> [Work instruction]:
Scan the lines below for the string "into". Reply with how many match, and no other words.

> [Record excerpts]:

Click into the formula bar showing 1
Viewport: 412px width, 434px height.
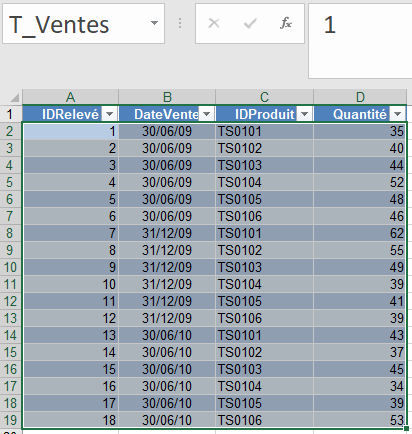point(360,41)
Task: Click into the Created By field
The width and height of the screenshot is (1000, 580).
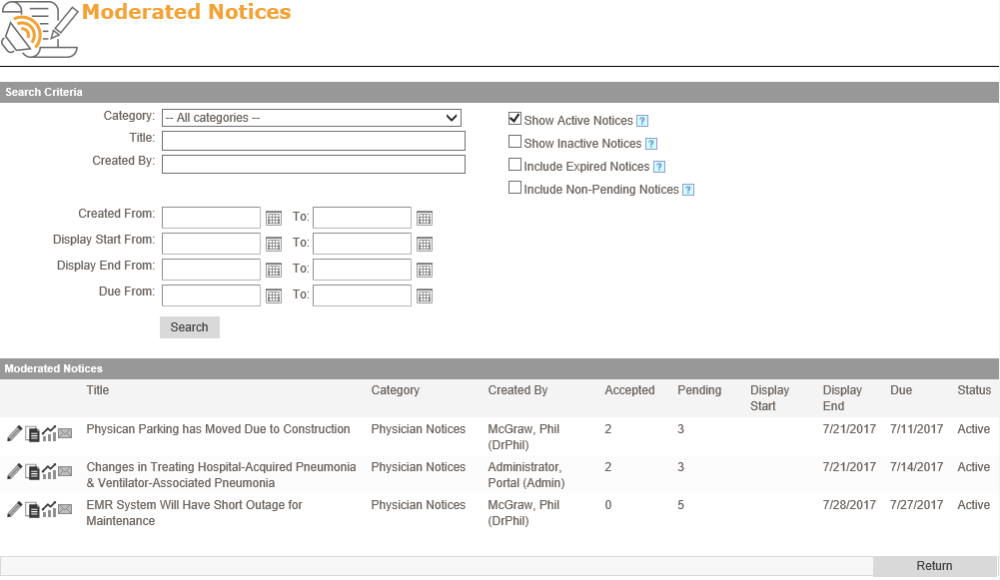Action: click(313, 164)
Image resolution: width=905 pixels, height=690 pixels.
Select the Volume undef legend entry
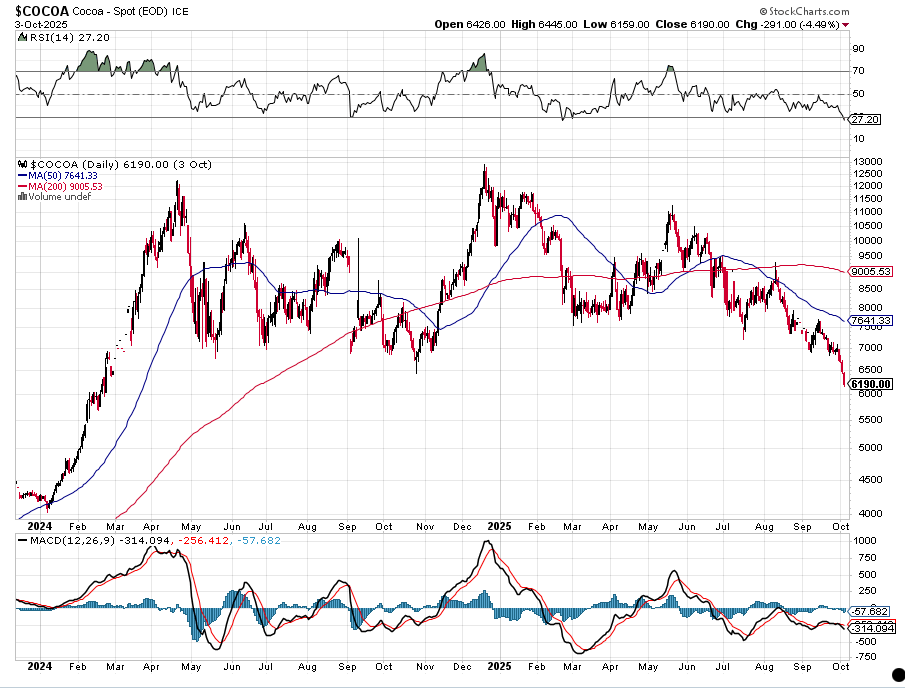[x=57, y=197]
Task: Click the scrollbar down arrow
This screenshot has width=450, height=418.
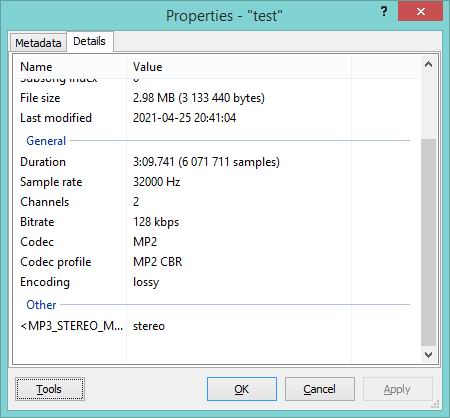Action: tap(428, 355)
---
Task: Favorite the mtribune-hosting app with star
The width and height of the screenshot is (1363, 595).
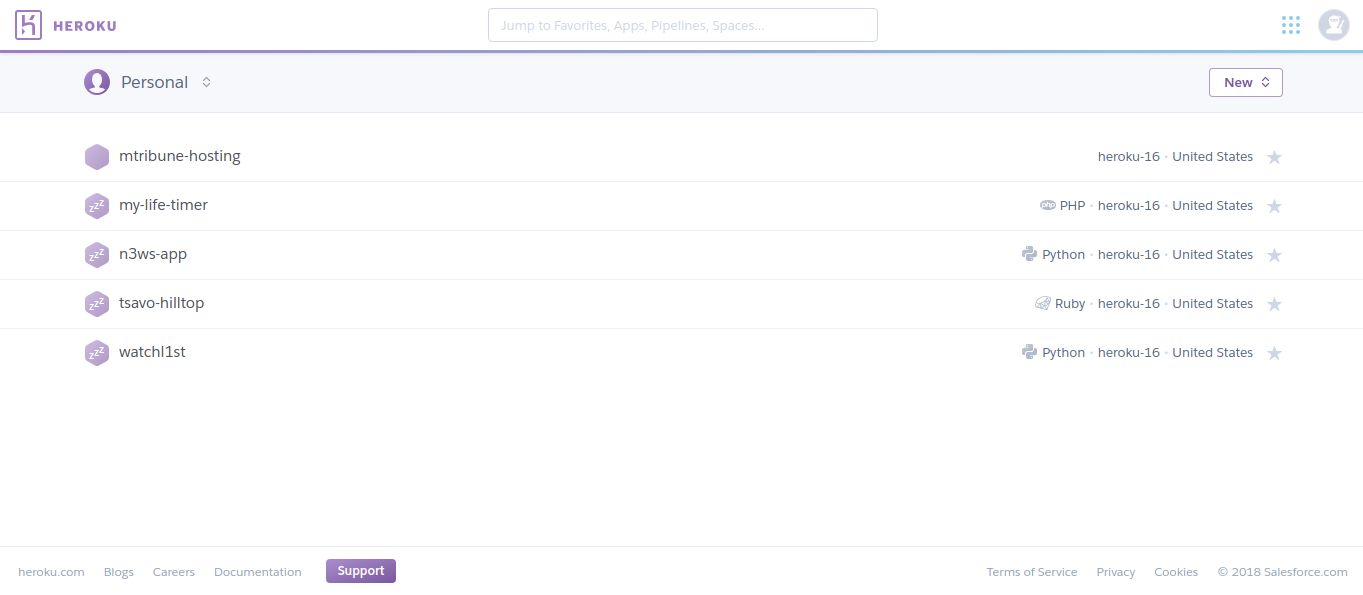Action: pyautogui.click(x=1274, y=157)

> [Your response]:
2